WORK ORDER: For the listing below, output exactly the lines from the line with "2017 [tab] (403, 2309)" up to and including the line with "Artisans (549, 237)", and no other lines.
##########
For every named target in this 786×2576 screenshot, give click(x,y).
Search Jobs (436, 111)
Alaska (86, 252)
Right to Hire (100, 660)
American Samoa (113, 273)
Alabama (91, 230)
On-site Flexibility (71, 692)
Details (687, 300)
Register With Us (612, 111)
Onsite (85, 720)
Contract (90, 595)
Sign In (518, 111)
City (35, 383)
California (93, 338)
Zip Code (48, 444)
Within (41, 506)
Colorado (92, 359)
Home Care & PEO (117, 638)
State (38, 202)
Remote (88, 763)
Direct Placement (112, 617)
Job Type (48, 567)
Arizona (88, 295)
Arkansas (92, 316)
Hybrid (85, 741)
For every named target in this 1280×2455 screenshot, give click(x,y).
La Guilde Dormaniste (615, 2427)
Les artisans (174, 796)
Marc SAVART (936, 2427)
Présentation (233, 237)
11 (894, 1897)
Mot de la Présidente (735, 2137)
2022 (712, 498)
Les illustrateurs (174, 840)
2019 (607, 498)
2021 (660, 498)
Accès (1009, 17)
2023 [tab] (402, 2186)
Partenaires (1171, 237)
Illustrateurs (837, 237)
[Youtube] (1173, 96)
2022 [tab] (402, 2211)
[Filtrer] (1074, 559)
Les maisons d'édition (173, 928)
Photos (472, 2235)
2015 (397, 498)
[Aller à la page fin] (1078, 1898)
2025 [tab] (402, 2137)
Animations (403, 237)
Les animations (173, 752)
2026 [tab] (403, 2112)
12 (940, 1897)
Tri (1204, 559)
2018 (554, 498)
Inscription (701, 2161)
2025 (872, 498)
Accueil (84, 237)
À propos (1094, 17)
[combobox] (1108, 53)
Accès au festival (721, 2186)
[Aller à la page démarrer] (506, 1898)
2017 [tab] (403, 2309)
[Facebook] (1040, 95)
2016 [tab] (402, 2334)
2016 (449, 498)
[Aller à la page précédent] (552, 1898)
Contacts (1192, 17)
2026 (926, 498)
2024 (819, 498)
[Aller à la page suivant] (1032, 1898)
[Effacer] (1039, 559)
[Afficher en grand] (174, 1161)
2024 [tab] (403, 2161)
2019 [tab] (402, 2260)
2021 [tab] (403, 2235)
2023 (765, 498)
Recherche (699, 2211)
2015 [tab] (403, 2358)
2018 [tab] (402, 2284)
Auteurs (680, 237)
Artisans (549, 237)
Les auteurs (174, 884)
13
##########
ANSWER SECTION:
2017 [tab] (403, 2309)
[Facebook] (1040, 95)
2016 [tab] (402, 2334)
2016 (449, 498)
[Aller à la page précédent] (552, 1898)
Contacts (1192, 17)
2026 (926, 498)
2024 (819, 498)
[Aller à la page suivant] (1032, 1898)
[Effacer] (1039, 559)
[Afficher en grand] (174, 1161)
2024 [tab] (403, 2161)
2019 [tab] (402, 2260)
2021 [tab] (403, 2235)
2023 (765, 498)
Recherche (699, 2211)
2015 [tab] (403, 2358)
2018 [tab] (402, 2284)
Auteurs (680, 237)
Artisans (549, 237)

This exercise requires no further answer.